Глава 72
Пациентка переводит взгляд с меня на медсестру, потом обратно, дальше огорчённо смотрит в стену и говорит после тяжёлого вздоха:
– У меня шизофрения. Я принимала рисперидон, но узнав, что беременна, перестала, чтобы не навредить ребёнку, – на глазах девушки появляются слёзы. – Что может галоперидол сделать малышу? – спрашивает меня.
– Если вы действительно беременны, иногда он нарушает развитие конечностей, – мне приходится быть откровенной, раз уж совершила такую ошибку.
– О, Господи! – шепчет Карина и начинает плакать, закрывая лицо рукой.
Катя вопросительно смотрит на меня. Понимаю значение её взгляда: «Ну как же так, Эллина Родионовна? Вы, такой опытный врач, и допустили подобную оплошность?» Только она молчит, от этого ещё хуже.
– Прости меня, маленький, – приговаривает Карина, роняя слёзы на больничную рубашку.

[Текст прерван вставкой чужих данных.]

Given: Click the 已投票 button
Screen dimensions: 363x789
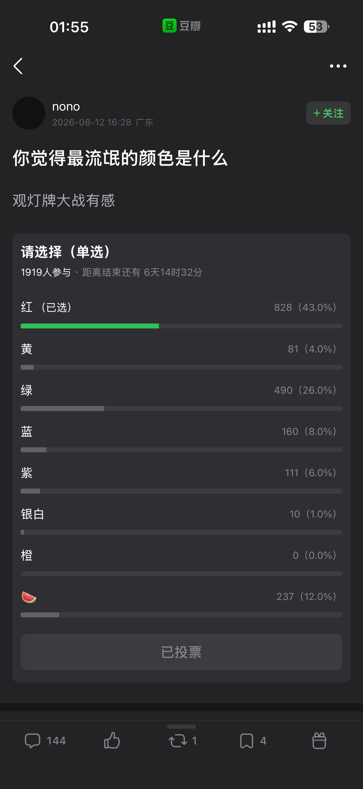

Мне нужно уйти, чтобы прийти в себя и привести мысли в порядок. И хотя почти конец рабочего дня, я возвращаюсь к Карине. Она смотрит на меня и спрашивает:
– Я беременно?
Согласно киваю.
– Анализ положительный. Неизвестно, навредил ли галоперидол плоду. Будем смотреть за ним по ультразвуку.
– Может, не стоит мне рожать? – задаётся Карина вопросом.
– Из-за галоперидола?
– Я даже маме не сказала. Она была так рада, что я выписалась из больницы. Я думала, что всё обойдётся, что продержусь без лекарств, но… Ничего не вышло, да?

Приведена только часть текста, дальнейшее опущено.